In our study, increased MD and normal FA were detected in the WM of asymptomatic carriers, while the same alterations were also detected in patients with CJD, and represent pathological imaging changes in the clinical stage of the disease. It may be assumed that the imaging patterns detected in asymptomatic carriers are preclinical pathological changes rather than being secondary to aging; however, the DTI alterations detected differ from those usually reported in patients with CJD (Wang et al., 2013; Caverzasi et al., 2014b), although they are consistent with some other studies with findings that support our results. Notably, a DTI study in patients with familial CJD detected increased MD in several WM tracts, which is consistent with our findings (Lee et al., 2012). Other DTI investigations in patients with sCJD patients also found increased MD in WM (Grau-Rivera et al., 2017). Elevated MD usually appears in patients with demyelination or axonal degeneration, which leads to less restricted movement of water (Lee et al., 2012; Wang et al., 2013; Tromp, 2016); this interpretation is supported by previous histopathological studies, which suggested patchy foci of demyelination in WM (Park et al., 1980; Macchi et al., 1983; Antoine et al., 1996), similar to the pathological changes associated with the second stage of the Braak hypothesis in CJD (Caverzasi et al., 2014b; Iwasaki, 2020). Therefore, we speculate that the increased MD in both asymptomatic carriers and symptomatic patients could be explained by demyelination in the WM. FA reflects the ratio of axial to radial diffusitivity (Wang et al., 2013). We hypothesize that, as the observed WM changes may impair water diffusion in all directions (Matsusue et al., 2004; Wang et al., 2013), which may be attributed to both demyelination and axonal degeneration (Wang et al., 2013), similar alterations in both axial and radial diffusion could account for the observed relative preservation of FA. A previous study of patients with CJD also found that FA was within the normal range, consistent with our findings (Wang et al., 2013). Furthermore, FA preservation was observed in both patients with CJD and asymptomatic carriers, which could further implicate the clinical imaging changes.
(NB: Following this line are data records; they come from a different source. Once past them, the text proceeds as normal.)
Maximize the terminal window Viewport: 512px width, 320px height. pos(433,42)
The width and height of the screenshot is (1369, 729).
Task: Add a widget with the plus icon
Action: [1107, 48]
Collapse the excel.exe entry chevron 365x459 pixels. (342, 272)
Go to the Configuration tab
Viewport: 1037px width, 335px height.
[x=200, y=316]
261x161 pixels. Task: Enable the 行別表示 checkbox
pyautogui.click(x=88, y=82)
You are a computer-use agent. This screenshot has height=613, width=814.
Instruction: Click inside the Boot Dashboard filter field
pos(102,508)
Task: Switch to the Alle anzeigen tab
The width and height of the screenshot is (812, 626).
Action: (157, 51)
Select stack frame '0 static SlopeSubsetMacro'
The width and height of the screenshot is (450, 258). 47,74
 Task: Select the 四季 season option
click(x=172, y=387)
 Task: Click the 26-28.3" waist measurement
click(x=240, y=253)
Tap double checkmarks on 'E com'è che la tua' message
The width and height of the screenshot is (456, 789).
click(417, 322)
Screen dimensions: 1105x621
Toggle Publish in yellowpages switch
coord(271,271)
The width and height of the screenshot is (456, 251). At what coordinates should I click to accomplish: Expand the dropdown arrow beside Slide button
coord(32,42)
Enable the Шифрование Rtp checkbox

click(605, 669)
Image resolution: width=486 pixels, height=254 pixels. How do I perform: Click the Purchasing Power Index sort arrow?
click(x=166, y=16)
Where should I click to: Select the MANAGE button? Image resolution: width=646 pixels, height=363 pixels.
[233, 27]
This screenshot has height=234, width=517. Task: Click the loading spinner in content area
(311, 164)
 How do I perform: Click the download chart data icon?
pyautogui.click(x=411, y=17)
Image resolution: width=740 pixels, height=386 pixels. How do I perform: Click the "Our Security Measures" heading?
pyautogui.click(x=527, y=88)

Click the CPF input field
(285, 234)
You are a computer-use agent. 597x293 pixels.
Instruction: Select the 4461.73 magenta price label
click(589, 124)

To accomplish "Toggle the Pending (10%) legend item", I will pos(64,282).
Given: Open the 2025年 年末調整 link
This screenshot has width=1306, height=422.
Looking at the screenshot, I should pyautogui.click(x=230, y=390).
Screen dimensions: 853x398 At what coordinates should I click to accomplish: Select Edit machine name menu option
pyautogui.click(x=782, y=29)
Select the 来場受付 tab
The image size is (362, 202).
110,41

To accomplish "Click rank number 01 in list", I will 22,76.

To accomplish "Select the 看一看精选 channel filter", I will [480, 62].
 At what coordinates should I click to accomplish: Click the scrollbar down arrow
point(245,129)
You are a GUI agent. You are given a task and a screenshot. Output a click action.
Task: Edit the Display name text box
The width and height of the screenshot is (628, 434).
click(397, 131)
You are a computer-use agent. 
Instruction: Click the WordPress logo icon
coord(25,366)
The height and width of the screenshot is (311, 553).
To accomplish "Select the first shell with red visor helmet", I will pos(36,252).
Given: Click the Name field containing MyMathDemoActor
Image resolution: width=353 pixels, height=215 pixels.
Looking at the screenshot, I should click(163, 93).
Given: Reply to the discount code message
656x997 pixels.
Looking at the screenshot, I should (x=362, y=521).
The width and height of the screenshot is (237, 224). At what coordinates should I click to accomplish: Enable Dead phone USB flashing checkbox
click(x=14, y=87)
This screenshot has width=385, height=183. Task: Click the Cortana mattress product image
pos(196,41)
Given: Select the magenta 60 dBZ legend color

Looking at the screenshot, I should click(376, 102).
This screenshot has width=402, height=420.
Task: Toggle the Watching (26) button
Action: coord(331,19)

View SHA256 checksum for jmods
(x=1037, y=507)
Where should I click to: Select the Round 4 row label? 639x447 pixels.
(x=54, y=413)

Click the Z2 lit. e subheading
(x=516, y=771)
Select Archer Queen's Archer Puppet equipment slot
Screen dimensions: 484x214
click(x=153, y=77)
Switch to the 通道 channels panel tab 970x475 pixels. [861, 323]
A strength of this study is that it shows the earliest known brain changes detected by DTI in the asymptomatic stage of fCJD, which were correlated with the gray matter alterations determined by FDG-PET; however, these results require further confirmation, as the study was limited by the small sample size, since fCJD is a very rare disease. Additionally, the symptomatic patients included in this study were not from the same kindred as the asymptomatic carriers and non-carriers. As our data were collected as part of an ongoing research project, we anticipate that further analyses will be conducted, to investigate the dynamic changes of indices between the asymptomatic and clinical disease stages.

Conclusion

In conclusion, the preliminary results from our TBSS analysis indicate increased MD in several WM tracts and suggest the involvement of WM integrity in the preclinical stage of fCJD. Overall, this study may provide new insights into CJD pathogenesis.

Data Availability Statement

The original contributions presented in the study are included in the article/Supplementary Material, further inquiries can be directed to the corresponding author/s.

Ethics Statement

The studies involving human participants were reviewed and approved by Ethics Committee and local Institutional Review Board of Xuanwu Hospital, Capital Medical University, Beijing. The patients/participants provided their written informed consent to participate in this study.

Author Contributions

DJ, YCh, ZZ, and LWa were responsible for the study concept and design. CC, HL, LL, JY, ZL, RG, and LWa were responsible for clinical data collection. YCh and ZZ analyzed the image results. DJ, KX, and YCu were the major contributors in writing the manuscript. ZZ and LWu were responsible for critical revision of the manuscript for important intellectual content. All authors contributed to the article and approved the submitted version.

Conflict of Interest

The authors declare that the research was conducted in the absence of any commercial or financial relationships that could be construed as a potential conflict of interest.